-------- Extrait à lire --------

A partir des réponses reçues de divers Visiteurs Provinciaux, je me suis rendu compte que la collaboration interprovinciale n'est pas un simple concept, mais que c'est une réalité saine. Nous nous en rendons compte:

a.en organisant des séminaires internes communs, ainsi que des groupes communs de formation entre provinces différentes.

b.par un échange de personnel

c.dans des missions composées de confrères venus de provinces différentes

d.dans des associations régionales comme la CLAPVI, le COVIAM, le CEVIM, la Conférence des Visiteurs de la région Asie-Pacifique, le Groupe des Visiteurs des Etats-Unis, etc.

e.grâce à des contrats de soutien entre Province-Mère et Provinces-Filles.

f.dans les organisations vincentiennes dont se compose la Famille Vincentienne, c'est-à-dire l'AIC, le SSVP, les Jeunesses Mariales, etc.

En ce qui concerne l'apostolat, il n'est pas rare de rencontrer des Américains à Taiwan et en Amérique du Sud, des Hollandais en Ethiopie, des Espagnols à Cuba, des Polonais à Madagascar; des Portugais au Mozambique, des Italiens en Indonésie, des Indiens en Tanzanie, etc. Les missions internationales nouvellement formées nous démontrent que la collaboration interprovinciale fonctionne. Même chose pour la composition du CIF et même pour la Curie Générale. Tout cela représente des signes sains d'une collaboration interprovinciale dynamique. Et ce n'est un secret pour personne que beaucoup de Provinces existent aujourd'hui grâce aux sacrifices consentis par d'autres Provinces.

-------- Jeu de données --------

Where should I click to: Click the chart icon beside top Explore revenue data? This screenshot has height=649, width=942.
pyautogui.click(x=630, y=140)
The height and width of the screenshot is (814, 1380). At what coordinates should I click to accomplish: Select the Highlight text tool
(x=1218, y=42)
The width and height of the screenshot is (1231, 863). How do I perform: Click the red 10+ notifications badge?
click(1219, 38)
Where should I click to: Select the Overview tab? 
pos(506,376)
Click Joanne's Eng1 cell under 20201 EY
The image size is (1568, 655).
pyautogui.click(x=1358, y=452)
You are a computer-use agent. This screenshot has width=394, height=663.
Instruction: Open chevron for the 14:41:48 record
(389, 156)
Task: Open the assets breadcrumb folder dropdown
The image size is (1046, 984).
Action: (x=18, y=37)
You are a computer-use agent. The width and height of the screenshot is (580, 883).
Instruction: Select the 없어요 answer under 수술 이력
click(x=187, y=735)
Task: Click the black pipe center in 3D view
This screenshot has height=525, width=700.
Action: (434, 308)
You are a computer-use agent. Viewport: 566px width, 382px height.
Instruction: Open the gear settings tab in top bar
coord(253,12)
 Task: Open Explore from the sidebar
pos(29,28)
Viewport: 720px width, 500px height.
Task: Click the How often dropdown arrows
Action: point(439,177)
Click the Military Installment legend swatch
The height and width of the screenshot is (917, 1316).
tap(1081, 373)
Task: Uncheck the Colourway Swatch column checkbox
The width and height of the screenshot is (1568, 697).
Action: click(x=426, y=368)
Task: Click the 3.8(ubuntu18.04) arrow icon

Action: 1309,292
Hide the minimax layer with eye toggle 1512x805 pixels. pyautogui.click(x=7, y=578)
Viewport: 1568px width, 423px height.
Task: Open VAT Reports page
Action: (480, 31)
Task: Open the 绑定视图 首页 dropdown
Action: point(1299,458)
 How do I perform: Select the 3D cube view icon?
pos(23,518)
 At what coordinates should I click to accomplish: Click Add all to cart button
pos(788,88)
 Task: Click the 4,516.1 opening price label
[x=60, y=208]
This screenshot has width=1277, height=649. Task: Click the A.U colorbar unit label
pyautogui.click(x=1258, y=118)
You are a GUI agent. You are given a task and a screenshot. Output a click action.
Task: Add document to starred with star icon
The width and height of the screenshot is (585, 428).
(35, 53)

--------

▶ **Problèmes**:
- a) Dans l'extrait sur la collaboration interprovinciale, réécrivez sous forme de liste le paragraphe qui commence par « En ce qui concerne l'apostolat », en gardant ses faits principaux.
- b) Reprenez le texte sur la collaboration interprovinciale et prolongez-le après sa dernière phrase.

▶ **Réponses attendues**:
- a)
- Dans l'apostolat, on rencontre souvent des Américains à Taiwan et en Amérique du Sud, des Hollandais en Éthiopie, des Espagnols à Cuba, des Polonais à Madagascar, des Portugais au Mozambique, des Italiens en Indonésie et des Indiens en Tanzanie.
- Les missions internationales nouvellement formées démontrent que la collaboration interprovinciale fonctionne.
- La composition du CIF et celle de la Curie Générale le montrent aussi.
- Ce sont des signes sains d'une collaboration interprovinciale dynamique.
- Beaucoup de Provinces existent aujourd'hui grâce aux sacrifices consentis par d'autres Provinces.

- b)
Dans le passé, la Congrégation de la Mission a lancé des projets auxquels les Provinces ont répondu: présent! Un projet commun qui me vient à l'esprit est celui de la rénovation de la chapelle de la Maison-Mère. Témoignage d'une collaboration interprovinciale. Et récemment encore je recevais une lettre du Visiteur de la Province d'Orient -je suppose, que, vous aussi, l'avez reçue- nous remettant en mémoire les résolutions de la dernière Assemblée Générale sur le maintien de la maison de Jérusalem. Il y a ici un autre point où peut s'exercer la collaboration interprovinciale. Un Episcopalien Américain célèbre du siècle dernier - Philip Brookes disait un jour: "La vie idéale est dans notre sang et elle ne cessera jamais de bouger. Ce sera un triste jour pour quiconque quand il commencera à se contenter de ses propres pensées et de sa propre activité, s'il ne perçoit plus à la porte de son âme l'incessant battement d'un grand désir de faire quelque chose d'immense, dont il sait qu'il a été pensé et créé pour le réaliser."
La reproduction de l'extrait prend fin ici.